“To create, meditate and really share life”
3 April 2011 2 Comments
“I think I want to be an artist monk — with a wife,” I announced to the WordLily at lunch today.
“Nice save,” she replied.
“I don’t necessarily mean I want to move to a monastery.”
“So you mean you want to create, meditate and really share life.”
“Yeah, exactly,” I said. Her elaboration was spot on.
Recently I’ve begun to explore distributism (thanks to Timothy Jones harping on it over at Old World Swine), which as an economic theory is referred to as a “third way,” neither capitalism or socialism. G.K. Chesterton was a fan of the idea — among others such as Dorothy Day and Hilaire Belloc — which was in some ways a Catholic response to the industrial revolution (according to Wikipedia). A few quotes from Wikipedia:
Distributism seeks to subordinate economic activity to human life as a whole, to our spiritual life, our intellectual life, our family life.”
Under such a system, most people would be able to earn a living without having to rely on the use of the property of others to do so.

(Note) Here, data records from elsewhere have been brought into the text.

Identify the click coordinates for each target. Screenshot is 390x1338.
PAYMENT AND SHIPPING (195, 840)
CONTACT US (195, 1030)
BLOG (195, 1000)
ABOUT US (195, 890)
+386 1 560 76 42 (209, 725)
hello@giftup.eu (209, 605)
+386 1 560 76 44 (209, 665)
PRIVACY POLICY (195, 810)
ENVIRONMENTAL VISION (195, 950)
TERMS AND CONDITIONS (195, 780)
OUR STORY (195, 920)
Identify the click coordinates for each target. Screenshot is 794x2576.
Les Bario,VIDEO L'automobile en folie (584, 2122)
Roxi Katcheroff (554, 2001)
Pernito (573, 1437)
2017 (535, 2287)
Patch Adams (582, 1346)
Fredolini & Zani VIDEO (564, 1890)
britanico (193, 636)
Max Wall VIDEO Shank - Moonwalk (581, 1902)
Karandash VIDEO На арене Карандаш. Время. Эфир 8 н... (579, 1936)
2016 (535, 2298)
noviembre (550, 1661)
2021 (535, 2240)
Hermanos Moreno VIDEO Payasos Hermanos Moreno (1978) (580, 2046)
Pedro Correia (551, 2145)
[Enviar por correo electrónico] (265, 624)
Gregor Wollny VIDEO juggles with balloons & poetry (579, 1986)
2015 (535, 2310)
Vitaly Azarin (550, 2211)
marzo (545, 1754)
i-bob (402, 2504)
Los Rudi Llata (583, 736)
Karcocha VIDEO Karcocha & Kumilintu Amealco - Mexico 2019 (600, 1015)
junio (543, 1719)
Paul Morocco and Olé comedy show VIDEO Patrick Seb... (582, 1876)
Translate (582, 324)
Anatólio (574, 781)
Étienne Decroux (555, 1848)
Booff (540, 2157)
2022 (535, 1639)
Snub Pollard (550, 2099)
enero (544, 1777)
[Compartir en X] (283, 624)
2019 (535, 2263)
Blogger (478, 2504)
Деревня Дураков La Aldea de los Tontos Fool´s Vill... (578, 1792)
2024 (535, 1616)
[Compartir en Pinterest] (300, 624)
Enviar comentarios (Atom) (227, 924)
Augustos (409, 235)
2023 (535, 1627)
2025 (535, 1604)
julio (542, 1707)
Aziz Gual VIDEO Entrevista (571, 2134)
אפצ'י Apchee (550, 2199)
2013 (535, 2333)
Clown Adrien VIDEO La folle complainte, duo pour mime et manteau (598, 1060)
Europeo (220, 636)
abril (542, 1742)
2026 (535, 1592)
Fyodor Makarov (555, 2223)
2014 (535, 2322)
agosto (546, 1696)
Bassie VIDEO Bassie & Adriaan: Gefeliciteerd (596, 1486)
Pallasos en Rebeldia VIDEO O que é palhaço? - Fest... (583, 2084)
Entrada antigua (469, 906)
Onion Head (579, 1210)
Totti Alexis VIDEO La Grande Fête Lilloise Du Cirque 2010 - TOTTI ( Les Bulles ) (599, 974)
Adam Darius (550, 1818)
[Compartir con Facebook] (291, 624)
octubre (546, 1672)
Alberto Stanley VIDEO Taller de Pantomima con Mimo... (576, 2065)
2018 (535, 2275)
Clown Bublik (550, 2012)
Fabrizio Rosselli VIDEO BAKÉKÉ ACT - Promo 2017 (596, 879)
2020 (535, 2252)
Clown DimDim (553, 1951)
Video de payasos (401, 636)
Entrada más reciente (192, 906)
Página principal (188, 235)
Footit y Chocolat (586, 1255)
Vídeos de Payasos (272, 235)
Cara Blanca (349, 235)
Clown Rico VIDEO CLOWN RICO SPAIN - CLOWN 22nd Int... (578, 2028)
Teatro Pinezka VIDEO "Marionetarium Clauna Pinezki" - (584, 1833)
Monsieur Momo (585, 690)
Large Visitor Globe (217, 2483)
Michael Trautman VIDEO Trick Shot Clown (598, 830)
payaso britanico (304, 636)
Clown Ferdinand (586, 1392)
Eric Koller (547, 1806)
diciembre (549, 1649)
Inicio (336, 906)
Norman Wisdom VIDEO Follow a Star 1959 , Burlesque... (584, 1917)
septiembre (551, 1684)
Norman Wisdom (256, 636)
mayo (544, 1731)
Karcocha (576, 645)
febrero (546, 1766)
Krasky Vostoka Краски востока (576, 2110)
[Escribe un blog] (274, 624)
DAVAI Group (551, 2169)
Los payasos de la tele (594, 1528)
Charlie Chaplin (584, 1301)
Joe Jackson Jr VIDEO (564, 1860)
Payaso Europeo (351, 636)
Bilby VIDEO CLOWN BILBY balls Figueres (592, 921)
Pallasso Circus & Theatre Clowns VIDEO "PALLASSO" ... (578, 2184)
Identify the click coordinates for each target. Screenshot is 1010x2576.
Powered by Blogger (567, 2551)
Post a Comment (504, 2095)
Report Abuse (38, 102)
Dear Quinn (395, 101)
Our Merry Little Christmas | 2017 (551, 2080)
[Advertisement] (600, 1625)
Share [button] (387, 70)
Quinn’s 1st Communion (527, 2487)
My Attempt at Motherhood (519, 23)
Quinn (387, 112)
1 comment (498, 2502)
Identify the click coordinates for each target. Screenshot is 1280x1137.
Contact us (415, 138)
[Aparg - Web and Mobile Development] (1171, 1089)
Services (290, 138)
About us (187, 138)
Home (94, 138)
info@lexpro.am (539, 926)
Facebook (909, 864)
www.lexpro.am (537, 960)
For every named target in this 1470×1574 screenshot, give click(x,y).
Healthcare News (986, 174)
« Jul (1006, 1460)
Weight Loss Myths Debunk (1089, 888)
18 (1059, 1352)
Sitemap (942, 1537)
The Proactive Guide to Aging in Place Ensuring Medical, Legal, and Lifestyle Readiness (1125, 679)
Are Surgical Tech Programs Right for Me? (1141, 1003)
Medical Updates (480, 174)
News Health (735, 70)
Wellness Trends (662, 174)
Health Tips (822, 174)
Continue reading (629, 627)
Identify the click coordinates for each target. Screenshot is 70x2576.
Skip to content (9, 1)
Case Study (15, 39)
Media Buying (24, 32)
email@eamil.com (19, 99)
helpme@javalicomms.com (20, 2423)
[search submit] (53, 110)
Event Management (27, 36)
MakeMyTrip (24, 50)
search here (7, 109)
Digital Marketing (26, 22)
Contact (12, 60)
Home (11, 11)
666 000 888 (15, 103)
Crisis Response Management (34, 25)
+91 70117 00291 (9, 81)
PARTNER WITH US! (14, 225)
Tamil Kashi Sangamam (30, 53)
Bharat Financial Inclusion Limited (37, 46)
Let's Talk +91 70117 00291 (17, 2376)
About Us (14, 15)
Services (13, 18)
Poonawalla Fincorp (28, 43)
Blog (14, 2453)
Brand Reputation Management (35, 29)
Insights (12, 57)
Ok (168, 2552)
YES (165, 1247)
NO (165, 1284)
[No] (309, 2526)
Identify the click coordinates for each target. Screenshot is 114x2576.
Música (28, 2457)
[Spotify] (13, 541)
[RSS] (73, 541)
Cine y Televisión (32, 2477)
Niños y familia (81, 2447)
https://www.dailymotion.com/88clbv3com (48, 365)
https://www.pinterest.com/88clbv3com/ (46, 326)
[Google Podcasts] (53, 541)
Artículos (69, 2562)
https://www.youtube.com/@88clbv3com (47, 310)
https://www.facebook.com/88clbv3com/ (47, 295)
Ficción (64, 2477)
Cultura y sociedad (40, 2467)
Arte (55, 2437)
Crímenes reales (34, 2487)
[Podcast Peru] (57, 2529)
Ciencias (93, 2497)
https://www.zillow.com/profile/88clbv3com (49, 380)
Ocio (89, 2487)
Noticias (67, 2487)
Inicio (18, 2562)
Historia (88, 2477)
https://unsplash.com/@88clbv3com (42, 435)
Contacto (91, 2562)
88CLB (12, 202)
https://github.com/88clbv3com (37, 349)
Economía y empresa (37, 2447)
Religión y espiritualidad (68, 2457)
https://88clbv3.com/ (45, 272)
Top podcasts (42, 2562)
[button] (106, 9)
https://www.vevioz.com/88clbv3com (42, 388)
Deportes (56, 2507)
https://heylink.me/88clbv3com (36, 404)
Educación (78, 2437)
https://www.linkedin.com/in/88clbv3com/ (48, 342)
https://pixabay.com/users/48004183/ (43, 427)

Pope Pius XI . . . provided the classical statement of the principle: “Just as it is gravely wrong to take from individuals what they can accomplish by their own initiative and industry and give it to the community, so also it is an injustice and at the same time a grave evil and disturbance of right order to assign to a greater and higher association what lesser and subordinate organizations can do.”
I don’t know why the Pope considered taking from individuals what they can accomplish on their own a “great evil,” but I can understand why he would call it a “disturbance of right order.” I love the idea of subordinating economic activity to the rest of human life as a whole. The way we harp on economics in our culture just doesn’t resonate with me. It seems out of place. Shouldn’t economics be an incidental byproduct of our human activity, instead of something we plan for and around?
Distributism is also interested in promoting crafts and culture.
Distributism promotes a society of artisans and culture. This is influenced by an emphasis on small business, promotion of local culture, and favoring of small production over capitalistic mass production. A society of artisans promotes the distributist ideal of the unification of capital, ownership, and production rather than what distributism sees as an alienation of man from work. This does not, however, suggest that Distributism favors a technological regression to a pre-industrial revolution lifestyle, but a more local ownership of factories and other industrial centers. Products such as food and clothing would be preferably returned to local producers and artisans instead of being mass produced overseas.
Returning production to the local level reminds me of the Tenth Amendment to the Constitution: “The powers not delegated to the United States by the Constitution, nor prohibited by it to the States, are reserved to the States respectively, or to the people.”
Part of me wonders if distributism would fly in our interconnected internet age. If the producer of a particular item in Indiana was doing a superior job to those in California, wouldn’t people just order from the person in the Midwest who had set up an online store?
Regardless, I need to give a little more consideration to idea. From what I’ve read so far, I like it; it sounds as though it might create a lifestyle a little bit more conducive to creating, meditating and really sharing life.